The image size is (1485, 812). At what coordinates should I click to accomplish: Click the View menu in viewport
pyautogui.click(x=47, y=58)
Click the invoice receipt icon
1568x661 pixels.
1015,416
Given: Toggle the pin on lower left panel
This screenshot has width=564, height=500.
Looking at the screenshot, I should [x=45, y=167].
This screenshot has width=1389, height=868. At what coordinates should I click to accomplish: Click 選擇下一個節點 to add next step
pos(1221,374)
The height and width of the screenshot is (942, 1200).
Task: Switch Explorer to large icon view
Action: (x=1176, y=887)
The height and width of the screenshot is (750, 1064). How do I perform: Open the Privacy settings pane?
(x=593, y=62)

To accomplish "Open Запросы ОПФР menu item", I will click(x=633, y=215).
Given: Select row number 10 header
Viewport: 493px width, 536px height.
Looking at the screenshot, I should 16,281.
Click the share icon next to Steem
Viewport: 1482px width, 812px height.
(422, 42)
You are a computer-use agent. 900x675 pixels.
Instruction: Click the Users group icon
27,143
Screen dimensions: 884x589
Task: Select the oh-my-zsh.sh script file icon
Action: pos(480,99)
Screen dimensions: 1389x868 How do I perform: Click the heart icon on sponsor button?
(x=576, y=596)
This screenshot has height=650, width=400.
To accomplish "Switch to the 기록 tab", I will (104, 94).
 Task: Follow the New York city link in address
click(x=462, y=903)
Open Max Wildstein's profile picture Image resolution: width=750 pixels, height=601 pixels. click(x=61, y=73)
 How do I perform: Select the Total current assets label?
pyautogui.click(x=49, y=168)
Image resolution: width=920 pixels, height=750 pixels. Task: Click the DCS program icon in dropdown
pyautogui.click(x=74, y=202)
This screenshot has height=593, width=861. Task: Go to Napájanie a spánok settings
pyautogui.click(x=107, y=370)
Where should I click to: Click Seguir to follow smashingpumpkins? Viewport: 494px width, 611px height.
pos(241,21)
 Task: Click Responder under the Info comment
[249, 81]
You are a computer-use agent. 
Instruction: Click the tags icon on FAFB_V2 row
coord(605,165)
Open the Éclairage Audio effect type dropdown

### Exercise description
Return exactly the lines of the data, and only those, from the line with "Task: Click Responder under the Info comment" through the last line, inclusive.

### Answer to the exercise
 Task: Click Responder under the Info comment
[249, 81]
You are a computer-use agent. 
Instruction: Click the tags icon on FAFB_V2 row
coord(605,165)
Open the Éclairage Audio effect type dropdown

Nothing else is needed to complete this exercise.